C Science Division, Department of Environment and Conservation, Locked Bag 104, Bentley Delivery Centre, WA 6983, Australia.

D Corresponding author. Present address: Outback Ecology, 1/71 Troy Terrace, Jolimont, WA 6014, Australia. Email: blair.parsons@outbackecology.com

International Journal of Wildland Fire 20(2) 184-194 https://doi.org/10.1071/WF09099
Submitted: 10 September 2009  Accepted: 16 July 2010   Published: 30 March 2011

Abstract

Habitat fragmentation alters fire regimes by changing the spatial and temporal context in which fire operates, potentially altering ecosystem state and threatening taxa. In the fragmented wheatbelt of Western Australia, spatial patterns of contemporary fire and their effects on biodiversity conservation are poorly understood. We addressed this by: (1) determining if fire regimes differed between vegetation remnants of differing sizes and uncleared vegetation, using analysis of satellite imagery; (2) determining vegetation structural responses to time since fire in three habitats: mallee-shrub, Acacia shrublands and mallee-heath; and (3) exploring the consequences of these differences, using the fire-sensitive malleefowl (Leipoa ocellata) as a case study. Fire was infrequent in small remnants, more frequent in large remnants, and most frequent in uncleared areas.
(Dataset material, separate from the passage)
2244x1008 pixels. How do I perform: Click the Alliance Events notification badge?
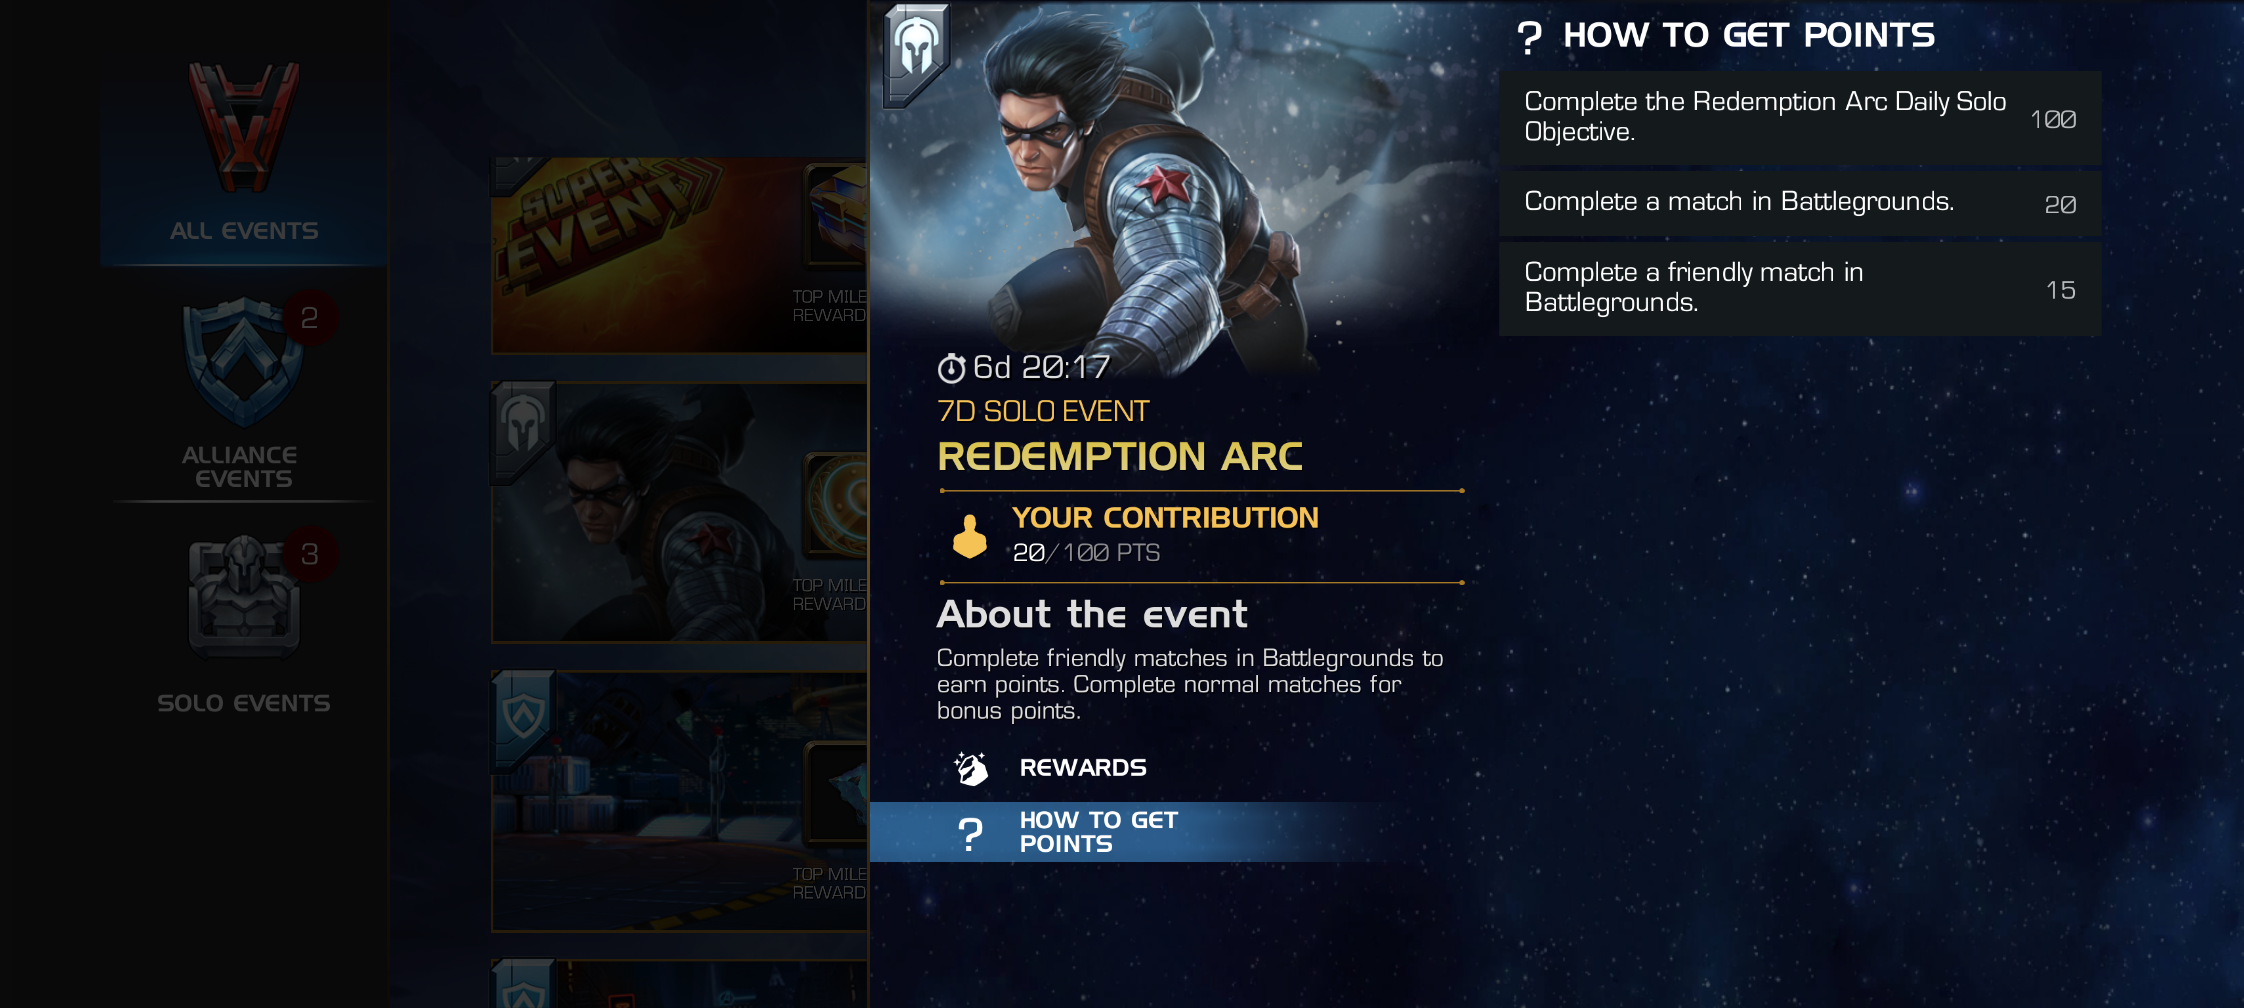coord(309,318)
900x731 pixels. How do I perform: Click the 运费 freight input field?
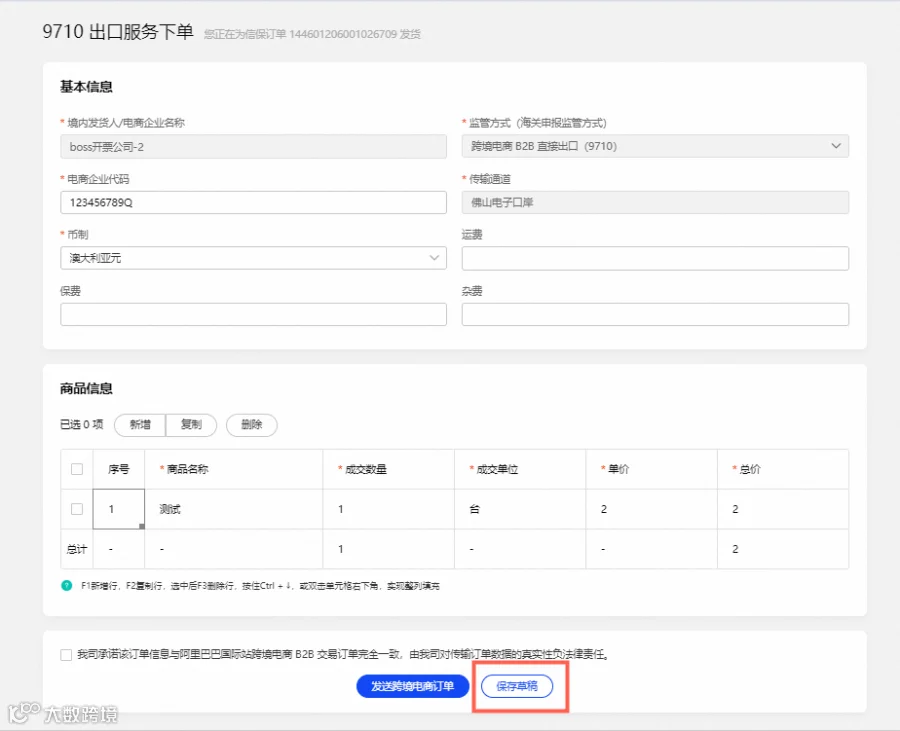coord(655,258)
Key vegetation structural attributes for malleefowl, such as canopy and litter cover, increased beyond 45 years post-fire in mallee-shrub, reached a plateau in mallee-heath after 30–40 years, and declined in Acacia shrublands after 25–40 years. Senescence in long-unburnt vegetation, combined with rare contemporary fires, suggest progressive decline in habitat quality of Acacia shrublands for malleefowl in the wheatbelt. In the adjacent, continuously vegetated landscapes, more frequent (and extensive) fires in structurally developing mallee-shrub communities are of concern for malleefowl conservation.

Additional keywords: bird, chronosequence, habitat, remote sensing, senescence.